What History Is About: Reflections on a Summer with ONE DC
Posted in Organizing Internship Student Leaders
Georgetown student Diondra Hicks spent her summer working at ONE DC (Organizing Neighborhood Equity) as part of the Kalmanovitz Initiative’s Summer Organizing Internship, made possible by the generous support of the Berger-Marks Foundation. Read her reflections on her experience below.
—
My experience as a Kalmanovitz Initiative Summer Organizing Fellow with ONE DC was utterly amazing. It afforded me the opportunity to do meaningful work with very interesting people.
On our first day, Dominic Moulden, ONE DC’s resource organizer, instructed us to simply walk around the neighborhood and take note of what we observed. I was able to detect that the Shaw neighborhood had a deeply rooted history with Howard University, a colorful mural of Marvin Gaye, and the infamous U Street corridor.
But I could also see the impeding emergence of gentrification in the neighborhood as many new, fanciful housing developments situated on the same blocks with aged townhouses and public housing facilities seemed largely out of place. Without a doubt, gentrification was changing and even erasing the physical culture and history of the Shaw neighborhood in ways as explicit as the displacement of many residents in the area.
On day two of my internship, Reece Chenault, ONE DC’s community organizer, said to me, “Millions of anonymous people is what history is about.” This statement would prove to define a lot of the work I engaged in during my summer at ONE DC.
Under their Right to Income campaign, ONE DC held monthly listening sessions to hear from the individuals the organization seeks to build power with. These listening sessions were held to create a safe space in which individuals could express their frustrations with not only the Marriott jobs program but also with the state of unfair hiring and employment practices all over the District.
After all of the sessions have been held, the staff at ONE DC will compile all the information, experiences, and suggestions made by DC workers in order to create a mission and vision for a Black Workers’ Center in DC. Reece introduced the idea of a Black Workers’ Center to ONE DC to make working conditions better, create better jobs, and fight against bad work and bad employers.

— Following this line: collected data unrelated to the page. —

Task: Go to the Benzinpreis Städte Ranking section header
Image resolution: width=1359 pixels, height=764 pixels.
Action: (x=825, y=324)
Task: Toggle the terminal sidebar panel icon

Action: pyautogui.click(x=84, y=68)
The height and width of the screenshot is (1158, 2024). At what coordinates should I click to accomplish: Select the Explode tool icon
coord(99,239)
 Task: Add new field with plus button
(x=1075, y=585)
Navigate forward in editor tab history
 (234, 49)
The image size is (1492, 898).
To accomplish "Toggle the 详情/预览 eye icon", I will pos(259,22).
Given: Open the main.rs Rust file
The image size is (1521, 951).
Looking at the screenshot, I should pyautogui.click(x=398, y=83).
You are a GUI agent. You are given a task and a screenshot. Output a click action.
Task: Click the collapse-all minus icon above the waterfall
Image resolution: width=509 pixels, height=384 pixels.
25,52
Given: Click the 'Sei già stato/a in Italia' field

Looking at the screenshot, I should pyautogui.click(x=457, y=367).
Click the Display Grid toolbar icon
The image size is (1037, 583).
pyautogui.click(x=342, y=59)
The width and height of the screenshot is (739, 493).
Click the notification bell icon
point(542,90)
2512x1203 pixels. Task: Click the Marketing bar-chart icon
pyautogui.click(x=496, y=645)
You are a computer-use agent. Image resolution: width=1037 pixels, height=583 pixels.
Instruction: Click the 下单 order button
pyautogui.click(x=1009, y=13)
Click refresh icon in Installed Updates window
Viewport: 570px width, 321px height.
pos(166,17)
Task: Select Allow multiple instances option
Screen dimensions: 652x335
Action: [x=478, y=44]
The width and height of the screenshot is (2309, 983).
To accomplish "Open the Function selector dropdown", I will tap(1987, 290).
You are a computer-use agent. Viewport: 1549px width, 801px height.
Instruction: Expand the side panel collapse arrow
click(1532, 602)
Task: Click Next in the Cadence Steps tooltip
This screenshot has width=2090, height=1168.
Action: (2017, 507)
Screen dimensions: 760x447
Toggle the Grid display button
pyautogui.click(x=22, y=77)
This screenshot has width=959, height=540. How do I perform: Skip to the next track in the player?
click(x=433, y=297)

Reece talked enthusiastically about the Center and was able to grab the attention and curiosity of others with his pitch. Over time at ONE DC though, I found myself unable to really define what the Black Workers’ Center would be or what it would do. Over several weeks Reece and I edited our write-up for the BWC, adding strategic information and steps.
Pushing the creation of a Black Workers’ Center required me to meet individuals in the community to try to get to know them on a more personal level. During house visits and meetings I met many interesting people with a range of life stories and dreams for their futures. We are hopeful that the BWC can be instrumental in initiating change in the lives of some of these people and many more.
We have gathered individuals who want to respond to the Marriott jobs program asking for explanations for the disappointments of the hiring process, people who currently work for Marriott and want to stand up to their unfair employers, residents who have a background in healthcare and dream of having ownership in a healthcare business, and individuals who simply just want better job opportunities. The vision of the BWC supports the realization of all of these goals for the workers of Washington, DC.
The internship with ONE DC gave me a real world experience with real people who live in it; not some glamorous office suite job, but hard work with people who need help and social justice. The work grassroots community organizers do is not important because it involves big names and events that will be recorded in history text books; the work they do is important because of the thousands of anonymous lives they touch to effect change for the underserved and create a history of progression with those individuals.
Originally from Atlanta, GA, Diondra Hicks (COL ’15) is majoring in Psychology with a focus on children and families and minoring in English and Linguistics. At Georgetown, Diondra serves as the Vice President of Operations of the Black Student Alliance, a mentor in the Girl Talk program, and a Georgetown Scholarship Program peer mentor. Much of Diondra’s campus involvement centers around social justice. Diondra was a member of the first cohort of trainees in the 2014 Social Justice Leadership Training Institute. Currently, Diondra serves on the President’s Committee formed after the submission of the 2014 Black House Proposal for Action, and this year Diondra will be the Black House’s Alumni Coordinator.